Net profits are on the decline in the mortgage industry, but automation capabilities can save lenders on time and production costs.
The mortgage industry experienced record profits in 2020 and into 2021. Low mortgage rates and a competitive housing market pushed lenders’ origination volume to more than $4 trillion in 2020, the highest level the market had seen in the past 17 years.
However, interest rates are starting to go up and mortgage volume is beginning to slow down. Lenders need to find the right solutions to save on production costs while delivering high-quality loans to customers.
Originator Profits Are Dropping
The outlook isn’t great for the second quarter of 2022 as lenders expect mortgage rates to continue to climb as purchase and refinance demand begin to subside. According to Fannie Mae’s Q1 Mortgage Lender Sentiment Survey, 75% of lenders expect lower profit margins over the next three months.
Net gains in the fourth quarter of 2021 dropped to $1,099 on each loan, down from a gain of $2,594 per loan in the third quarter of 2021, as reported by the Mortgage Bankers Association’s (MBA) newly released Quarterly Mortgage Bankers Performance Report.
Marina Walsh, vice president of industry analysis at the MBA, says lenders are now facing lower revenues and higher production costs. The average cost to originate a mortgage has now risen for six quarters in a row, reaching $9,500 per loan by the end of 2021. According to Walsh, companies need to adjust costs as revenue tightens and volume slows.
Fannie Mae’s survey found that changes in market trends and in consumer demand were the top reasons for predicting a profit decline. The state of the overall economy was also a factor. Fifty-nine percent of respondents said that the economy was on the wrong track compared to 29% the year before.
Although originators don’t have much of a say over market conditions and the state of the overall economy, there are other elements within their control.
The Solution: Automation
By leveraging mortgage automation technologies, originators can reduce operating costs while increasing efficiency and profitability.

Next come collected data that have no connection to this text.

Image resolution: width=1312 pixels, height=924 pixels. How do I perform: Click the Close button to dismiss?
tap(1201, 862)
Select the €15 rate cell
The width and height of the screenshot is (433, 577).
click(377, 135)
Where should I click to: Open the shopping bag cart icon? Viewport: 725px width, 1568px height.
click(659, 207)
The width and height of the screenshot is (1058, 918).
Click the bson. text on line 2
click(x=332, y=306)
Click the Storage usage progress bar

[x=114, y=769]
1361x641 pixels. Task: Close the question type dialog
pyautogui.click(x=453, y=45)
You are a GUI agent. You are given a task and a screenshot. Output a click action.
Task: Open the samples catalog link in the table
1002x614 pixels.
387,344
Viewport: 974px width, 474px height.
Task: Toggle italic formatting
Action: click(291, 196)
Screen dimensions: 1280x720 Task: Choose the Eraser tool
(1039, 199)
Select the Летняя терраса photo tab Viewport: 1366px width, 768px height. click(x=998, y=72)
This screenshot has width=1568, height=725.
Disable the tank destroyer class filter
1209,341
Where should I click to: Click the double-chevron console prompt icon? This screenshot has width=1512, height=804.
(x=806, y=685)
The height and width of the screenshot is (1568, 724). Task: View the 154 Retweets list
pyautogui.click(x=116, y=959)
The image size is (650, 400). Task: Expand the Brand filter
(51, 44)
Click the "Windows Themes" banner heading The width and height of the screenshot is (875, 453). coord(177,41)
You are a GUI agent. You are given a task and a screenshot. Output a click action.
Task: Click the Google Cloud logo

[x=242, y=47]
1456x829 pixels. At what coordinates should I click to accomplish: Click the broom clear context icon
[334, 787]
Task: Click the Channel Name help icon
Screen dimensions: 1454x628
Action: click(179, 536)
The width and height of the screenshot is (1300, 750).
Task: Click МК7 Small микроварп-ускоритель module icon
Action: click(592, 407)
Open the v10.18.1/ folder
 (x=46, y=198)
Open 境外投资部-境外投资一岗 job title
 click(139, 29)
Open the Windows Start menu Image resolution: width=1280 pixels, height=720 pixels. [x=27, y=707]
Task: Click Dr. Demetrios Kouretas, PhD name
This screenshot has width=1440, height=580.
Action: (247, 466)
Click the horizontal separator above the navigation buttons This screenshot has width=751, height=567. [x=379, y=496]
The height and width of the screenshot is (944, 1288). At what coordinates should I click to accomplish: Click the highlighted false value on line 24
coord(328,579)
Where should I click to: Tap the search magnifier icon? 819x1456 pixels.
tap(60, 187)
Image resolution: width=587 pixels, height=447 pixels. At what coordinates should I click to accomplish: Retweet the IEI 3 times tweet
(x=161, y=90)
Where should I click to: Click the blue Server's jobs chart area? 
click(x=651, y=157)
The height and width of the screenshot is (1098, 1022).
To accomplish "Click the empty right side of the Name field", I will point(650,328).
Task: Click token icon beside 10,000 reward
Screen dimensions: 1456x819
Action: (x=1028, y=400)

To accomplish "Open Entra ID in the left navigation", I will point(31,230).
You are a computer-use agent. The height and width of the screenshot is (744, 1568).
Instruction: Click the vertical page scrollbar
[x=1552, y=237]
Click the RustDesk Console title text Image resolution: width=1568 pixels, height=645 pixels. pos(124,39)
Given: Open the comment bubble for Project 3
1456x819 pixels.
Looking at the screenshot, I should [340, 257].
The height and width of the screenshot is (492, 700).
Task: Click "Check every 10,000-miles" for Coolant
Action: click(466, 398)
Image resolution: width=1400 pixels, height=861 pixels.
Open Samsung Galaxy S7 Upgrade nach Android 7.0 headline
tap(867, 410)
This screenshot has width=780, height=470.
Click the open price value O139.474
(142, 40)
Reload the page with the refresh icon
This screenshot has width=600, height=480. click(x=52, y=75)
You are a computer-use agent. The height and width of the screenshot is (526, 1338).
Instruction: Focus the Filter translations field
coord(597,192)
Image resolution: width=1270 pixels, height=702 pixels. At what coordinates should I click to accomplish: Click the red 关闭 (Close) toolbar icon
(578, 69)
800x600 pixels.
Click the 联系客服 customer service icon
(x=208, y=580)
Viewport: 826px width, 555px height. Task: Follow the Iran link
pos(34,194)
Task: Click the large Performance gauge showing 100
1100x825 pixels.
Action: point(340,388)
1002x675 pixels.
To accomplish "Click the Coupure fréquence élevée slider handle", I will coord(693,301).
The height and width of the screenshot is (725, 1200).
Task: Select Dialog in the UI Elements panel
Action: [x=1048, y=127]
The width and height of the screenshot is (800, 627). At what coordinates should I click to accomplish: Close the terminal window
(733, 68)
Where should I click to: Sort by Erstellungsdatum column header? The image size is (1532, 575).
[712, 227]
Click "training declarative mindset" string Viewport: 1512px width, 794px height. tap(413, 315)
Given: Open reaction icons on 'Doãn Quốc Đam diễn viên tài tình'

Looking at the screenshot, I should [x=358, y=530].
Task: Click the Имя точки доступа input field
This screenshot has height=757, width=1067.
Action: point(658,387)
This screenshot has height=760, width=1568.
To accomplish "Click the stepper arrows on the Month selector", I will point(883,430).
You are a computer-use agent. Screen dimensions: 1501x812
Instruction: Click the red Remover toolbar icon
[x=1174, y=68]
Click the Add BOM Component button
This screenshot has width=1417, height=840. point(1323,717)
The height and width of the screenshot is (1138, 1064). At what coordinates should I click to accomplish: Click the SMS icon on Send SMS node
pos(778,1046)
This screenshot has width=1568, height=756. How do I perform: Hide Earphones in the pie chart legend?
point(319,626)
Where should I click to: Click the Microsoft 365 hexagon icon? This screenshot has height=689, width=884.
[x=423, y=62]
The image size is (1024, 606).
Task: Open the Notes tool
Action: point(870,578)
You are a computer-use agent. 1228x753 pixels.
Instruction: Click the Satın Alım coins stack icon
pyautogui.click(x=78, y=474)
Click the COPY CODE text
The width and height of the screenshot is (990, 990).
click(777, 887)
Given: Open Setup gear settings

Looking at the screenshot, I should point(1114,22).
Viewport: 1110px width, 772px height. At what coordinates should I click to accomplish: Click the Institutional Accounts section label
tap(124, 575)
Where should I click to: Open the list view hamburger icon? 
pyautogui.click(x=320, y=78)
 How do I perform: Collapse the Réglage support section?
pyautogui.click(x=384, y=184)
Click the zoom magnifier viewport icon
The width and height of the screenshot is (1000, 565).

Here are six ways that automation can help boost originator profitability in 2022.
1. Improves Data Quality
Lenders receive documents in a variety of formats — in-person, email, fax, text and digital. Each document needs to be tracked and compared against other information provided on the application and from third parties. Automation technology can process each document much more efficiently and thoroughly than any human ever could, resulting in better data quality.
Customer data can also be intelligently stored in a centralized database solution, allowing for easy, real-time access to those who need it.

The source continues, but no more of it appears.